The case made headlines in the mid-1970s when the Rockefeller Commission admitted that rather than suicide, Olson had been drugged with LSD at a November 19, 1953 rural retreat-meeting of CIA and Ft. Detrick Special Operations Division personnel. This new story carried the same claims of suicide, but now had Olson reacting poorly to the LSD, and ultimately killing himself.
But the whole story never fit together, and various investigators over the years have tried to solve the case and prove that Frank Olson was murdered. Author H.P. Albarelli surveys these various theories, and expands upon the background material in the Olson case, while providing compelling proof of both who killed the civilian contractor father of three, and why, in his new book, A Terrible Mistake: The Murder of Frank Olson and the CIA's Cold War Experiments.
The somewhat surprising death of an otherwise little-known Midwestern scientist would become for contemporary historians, journalists, and researchers -- years after the event -- a crucial nexus providing a gathering point for the multitudinous strands connecting a welter of secretive Cold War intelligence and military programs.
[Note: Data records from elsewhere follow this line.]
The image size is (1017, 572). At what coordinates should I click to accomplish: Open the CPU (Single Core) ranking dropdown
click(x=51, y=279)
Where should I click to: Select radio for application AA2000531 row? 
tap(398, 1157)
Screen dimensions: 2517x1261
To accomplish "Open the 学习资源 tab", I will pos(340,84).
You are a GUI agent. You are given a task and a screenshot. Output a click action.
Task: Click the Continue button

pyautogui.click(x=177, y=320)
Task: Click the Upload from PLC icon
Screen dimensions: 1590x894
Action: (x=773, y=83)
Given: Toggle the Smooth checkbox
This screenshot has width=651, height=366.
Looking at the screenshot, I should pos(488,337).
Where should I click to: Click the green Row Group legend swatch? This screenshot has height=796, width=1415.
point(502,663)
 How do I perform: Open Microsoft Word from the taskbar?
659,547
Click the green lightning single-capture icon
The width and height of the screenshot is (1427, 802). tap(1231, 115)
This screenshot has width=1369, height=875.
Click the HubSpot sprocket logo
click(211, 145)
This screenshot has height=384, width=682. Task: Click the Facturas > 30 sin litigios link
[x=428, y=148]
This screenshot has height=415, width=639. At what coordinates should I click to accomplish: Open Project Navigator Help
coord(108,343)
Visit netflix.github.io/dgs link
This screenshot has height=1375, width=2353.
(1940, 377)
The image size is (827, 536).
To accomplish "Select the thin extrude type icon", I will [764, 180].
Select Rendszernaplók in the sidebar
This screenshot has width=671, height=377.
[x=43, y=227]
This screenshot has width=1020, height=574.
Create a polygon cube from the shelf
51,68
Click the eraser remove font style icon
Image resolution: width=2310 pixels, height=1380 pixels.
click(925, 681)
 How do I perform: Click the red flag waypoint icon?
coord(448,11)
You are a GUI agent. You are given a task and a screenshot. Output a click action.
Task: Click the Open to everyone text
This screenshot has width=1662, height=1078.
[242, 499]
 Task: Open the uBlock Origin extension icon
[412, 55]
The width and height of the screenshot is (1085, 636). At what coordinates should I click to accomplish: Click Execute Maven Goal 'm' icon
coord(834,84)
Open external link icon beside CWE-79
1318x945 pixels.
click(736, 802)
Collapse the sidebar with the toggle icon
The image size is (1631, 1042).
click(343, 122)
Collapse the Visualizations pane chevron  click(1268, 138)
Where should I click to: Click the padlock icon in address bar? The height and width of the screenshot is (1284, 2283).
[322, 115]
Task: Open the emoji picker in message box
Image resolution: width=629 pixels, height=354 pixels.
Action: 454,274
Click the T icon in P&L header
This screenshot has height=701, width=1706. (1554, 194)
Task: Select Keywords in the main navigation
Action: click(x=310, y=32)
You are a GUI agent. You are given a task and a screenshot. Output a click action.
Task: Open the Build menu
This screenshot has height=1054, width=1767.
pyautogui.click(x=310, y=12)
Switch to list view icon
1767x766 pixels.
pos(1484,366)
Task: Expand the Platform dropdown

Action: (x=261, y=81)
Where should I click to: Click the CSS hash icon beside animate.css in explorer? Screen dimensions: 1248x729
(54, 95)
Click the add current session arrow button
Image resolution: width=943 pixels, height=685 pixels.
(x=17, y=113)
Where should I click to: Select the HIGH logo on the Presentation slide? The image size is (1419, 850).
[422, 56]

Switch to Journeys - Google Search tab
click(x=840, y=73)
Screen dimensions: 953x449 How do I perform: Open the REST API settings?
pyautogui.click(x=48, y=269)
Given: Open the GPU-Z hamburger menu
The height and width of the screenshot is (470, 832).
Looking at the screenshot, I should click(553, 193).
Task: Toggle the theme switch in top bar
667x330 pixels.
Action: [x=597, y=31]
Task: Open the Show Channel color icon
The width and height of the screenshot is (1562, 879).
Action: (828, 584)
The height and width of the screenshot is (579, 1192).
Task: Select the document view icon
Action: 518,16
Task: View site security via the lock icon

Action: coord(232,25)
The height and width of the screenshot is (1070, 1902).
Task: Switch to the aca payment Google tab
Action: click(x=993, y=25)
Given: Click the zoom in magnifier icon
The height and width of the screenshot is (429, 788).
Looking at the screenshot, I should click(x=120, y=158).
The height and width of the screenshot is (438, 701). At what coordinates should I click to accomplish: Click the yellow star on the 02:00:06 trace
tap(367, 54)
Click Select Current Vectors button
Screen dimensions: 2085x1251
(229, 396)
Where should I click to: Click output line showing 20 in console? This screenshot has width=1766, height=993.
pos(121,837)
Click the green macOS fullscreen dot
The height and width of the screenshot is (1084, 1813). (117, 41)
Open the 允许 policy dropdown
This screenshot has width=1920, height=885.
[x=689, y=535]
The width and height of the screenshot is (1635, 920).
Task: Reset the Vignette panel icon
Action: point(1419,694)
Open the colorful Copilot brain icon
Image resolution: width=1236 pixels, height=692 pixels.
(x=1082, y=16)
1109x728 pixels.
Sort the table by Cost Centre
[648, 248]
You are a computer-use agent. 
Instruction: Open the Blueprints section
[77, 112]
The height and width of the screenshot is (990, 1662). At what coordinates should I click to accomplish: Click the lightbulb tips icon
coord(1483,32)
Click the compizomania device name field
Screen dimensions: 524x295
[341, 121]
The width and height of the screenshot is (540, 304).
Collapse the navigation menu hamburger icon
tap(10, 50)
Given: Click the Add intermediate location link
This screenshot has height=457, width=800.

Mr. Albarelli will be a guest this coming Saturday, January 23, at FDL's Book Salon, from 5-7pm, Eastern Time. I will be hosting the get-together, and I believe it be both entertaining and rewarding, as Mr. Albarelli has written an account of more than a dusty expose of an antiquated crime. The Olson murder touches upon issues that are as important and crucial as today's most shocking headlines, and demonstrates that U.S. government involvement in torture and research into coercive interrogations has been a scandal decades in the making.